Martin Scorsese directs this Best Picture nominee about Howard Hughes (Leonardo DiCaprio), who turned a small fortune into a massive one by producing such classics as Hell's Angels, The Front Page, Flying Leathernecks and Scarface. He simultaneously branched into and transformed industry after industry, including aviation. Winner of five Oscars, including Best Cinematography, Art Direction and Supporting Actress (Cate Blanchett).
Reviewer: Aaron Yap
Date Added: 29 May 2005
Aaron's Rating:5.0
Criminally robbed at this year’s Oscars (both the film and its director), The Aviator is something of a dazzling return to form for master filmmaker Martin Scorsese. You can positively feel Scorsese’s fired-up enthusiasm pouring out of every frame of this picture -- an ambitious, highly entertaining, visually breathtaking biopic on Howard Hughes, the eccentric billionaire oil tycoon and filmmaker. It's as if he was possessed by the manic, over-achieving ambitions of Hughes himself.
The film opens with Hughes, played with buzzing, magnetic energy by Leonardo DiCaprio in one of his best performances to date, trying to realise his dream aviation film project Hell’s Angels, the budget of which increasingly spirals out of control due to Hughes’ wildly perfectionist tendencies. These early sequences quickly portray Hughes as not only a man of dreams but someone with the vast financial resources to realise them, if at times recklessly, often to the dismay of his financial advisor (John C. Reilly). Scorsese shoots Hughes’ aerial filming with all the excitement of the dogfight sequences in the film itself, and the scope of both filmmakers’ undertaking dovetail each other wonderfully.
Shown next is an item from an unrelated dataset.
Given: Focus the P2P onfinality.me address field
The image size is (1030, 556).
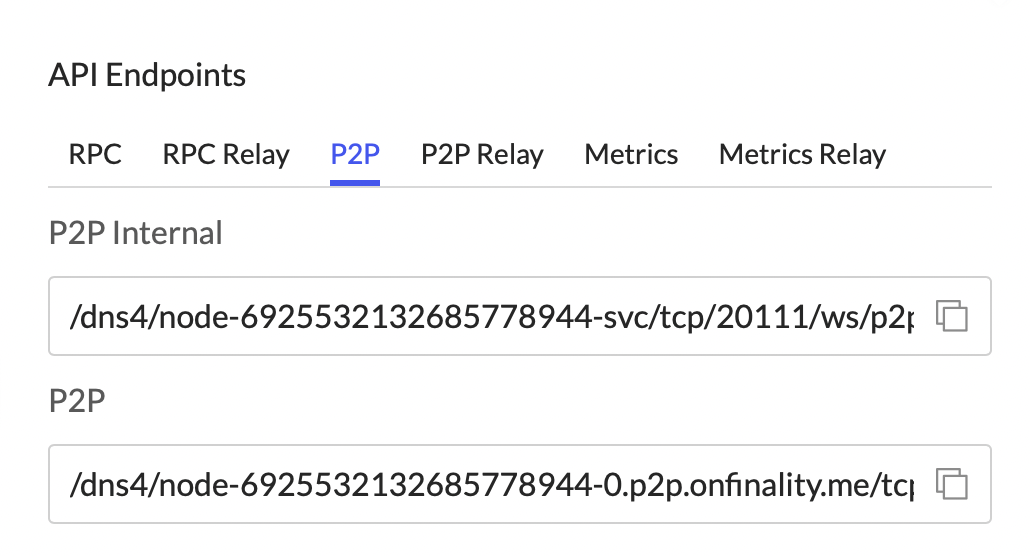Looking at the screenshot, I should tap(490, 486).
The rest of the film, which covers around 20 years of Hughes’ life, is equally stunningly realised -- perhaps showcasing Scorsese at his breeziest in some time -- detailing Hughes’ personal relationships with actresses Katherine Hepburn (Cate Blanchett, who is a bit mannered at first but you’ll get used to it) and Ava Gardner (Kate Becksinsale), various film and plane projects (including the hulking behemoth The Hercules), while shedding some disturbing insight into the darker psychological component of his character. In addition to his money and innovations, Hughes was well-known for his obsessive-compulsive germophobic behaviour, which the film depicts unflinchingly in sequences such as Hughes carrying around his own personal bar of soap and savagely scrubbing his hands in restrooms, and suffering from a Tourettes-like speech impediment which causes him to uncontrollably repeat sentences.
Even though he always strikes me as being a tad too youthful still, DiCaprio is truly remarkable, conveying Hughes’ infectious drive and determination with fearless intensity. The great supporting cast includes Alec Baldwin as Juan Trippe, the head of Pan Am whom Hughes locks horns with, and Alan Alda, the weaselly senator Owen who’s passing a bill in favour of Pan Am monopolising the airways.